(Exercise brief): In the passage below about New York City's public spaces, what was the name of the city's first comprehensive public realm strategy?

(Document segment):
-------

Mamdani needs a comprehensive strategy to connect New Yorkers in the physical spaces where we interact.
On Saturday, the New York Knicks won the NBA Championship, and the people of New York City experienced a weekend of collective effervescence and joy. Great athletes created the extraordinary moment. But so did the city’s open, accessible and welcoming public spaces — the sidewalks, streets, parks and plazas that gave everyone a place to gather and celebrate in a communal environment. Now, New York City faces an urgent and important question: How can we make the joyful, affordable and communal city real and sustainable? What can urban policy do to help?
Nearly 20 years ago, New York City took a step in the right direction by reimagining sidewalks and streets. Janette Sadik-Khan and the city Department of Transportation she led released World Class Streets, the city's first comprehensive public realm strategy, arguing that streets were not simply conduits for vehicles but places for public life. (This was developed with Gehl Studio, where one of us works.) With startling speed and efficiency, New York City pedestrianized Times Square and parts of Broadway, created neighborhood plazas across the five boroughs and built its first lasting physically separated bike lane. The changes — while heavily contested, especially in the early days — validated the principle that streets belong to people, inspired a generation of planners to reimagine the city and sparked a wave of public space development that has transformed the urban environment.

-------

(Data shown):
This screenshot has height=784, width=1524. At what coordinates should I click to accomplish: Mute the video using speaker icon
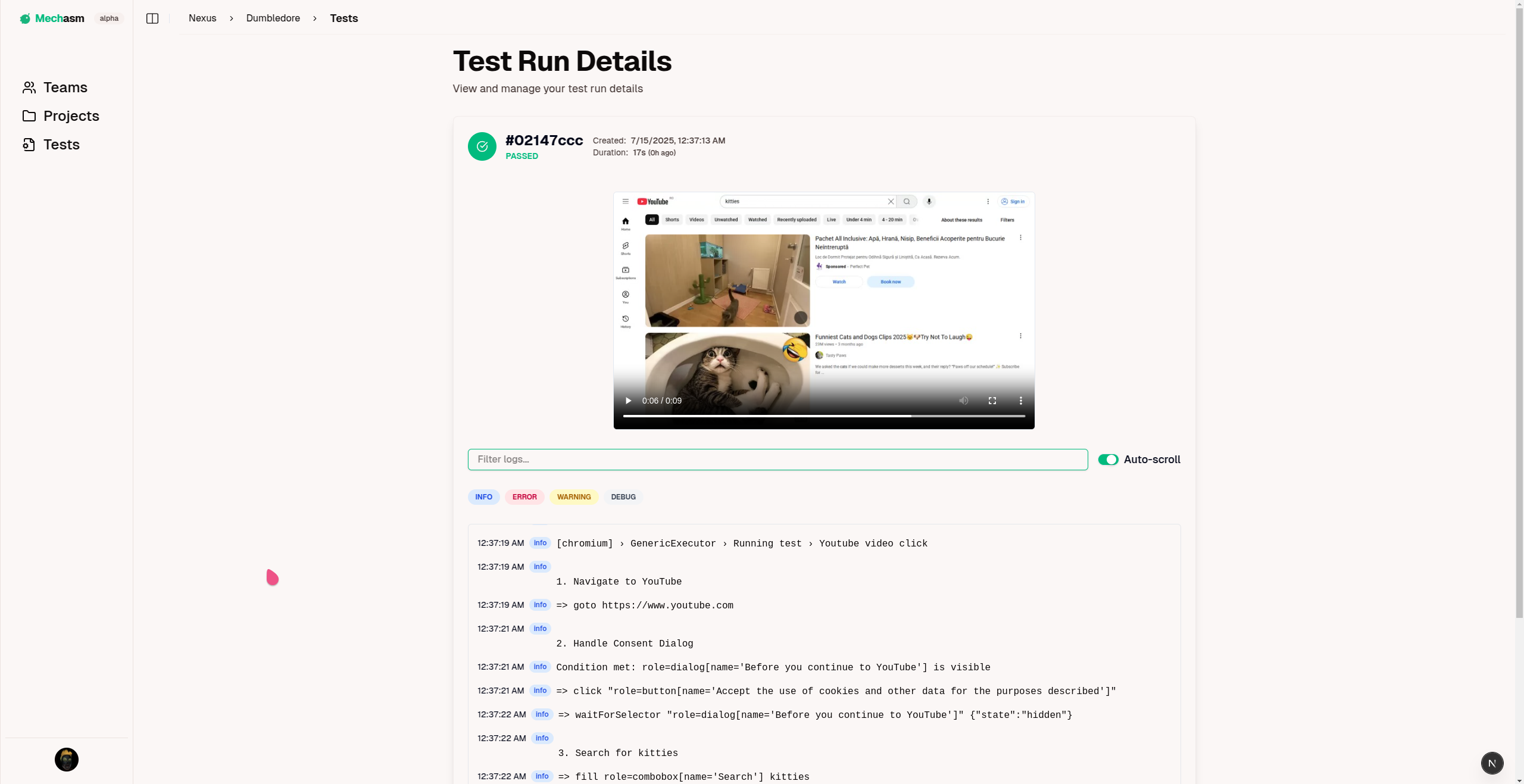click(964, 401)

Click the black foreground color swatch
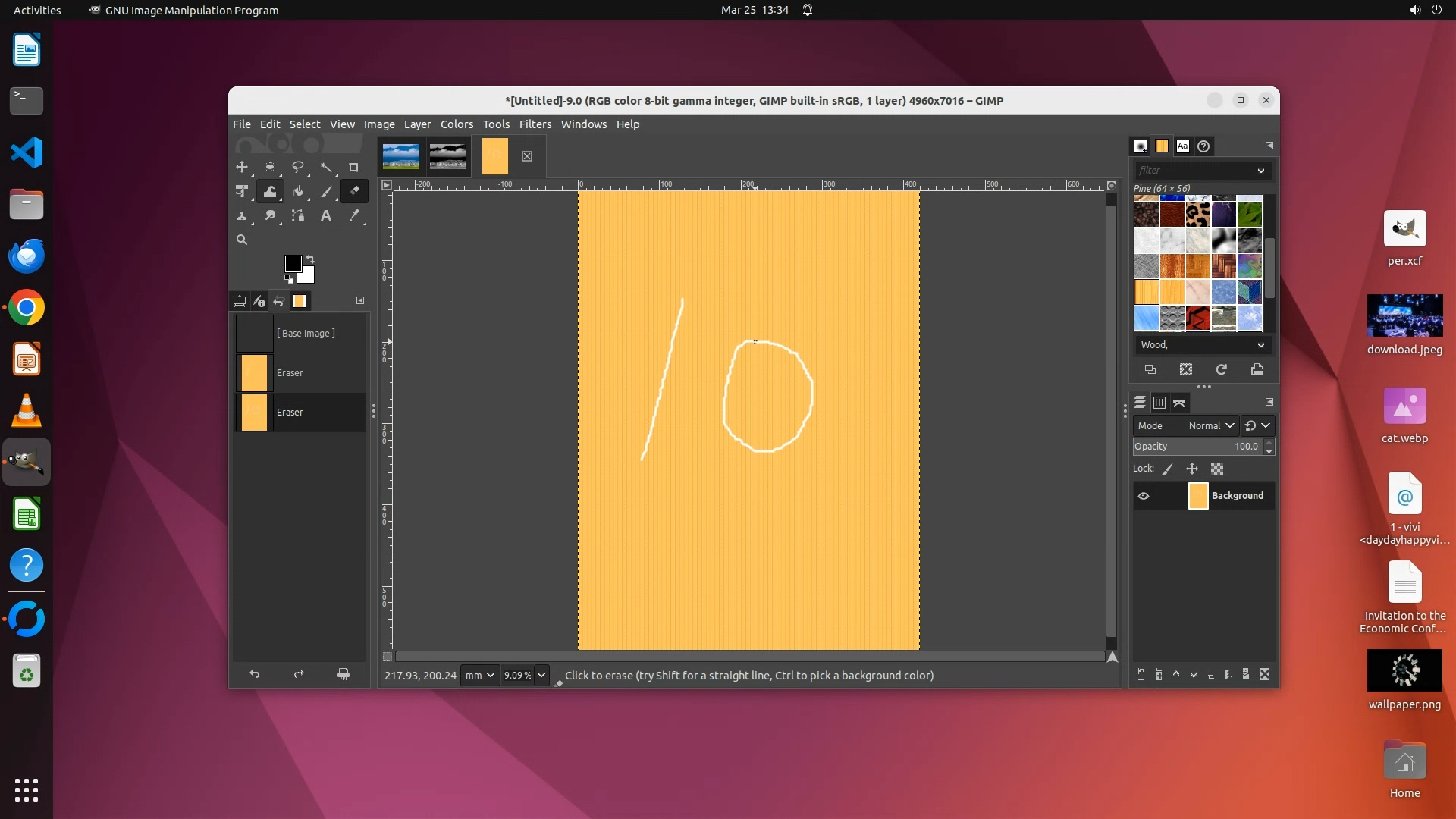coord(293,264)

-------

(Solution below): World Class Streets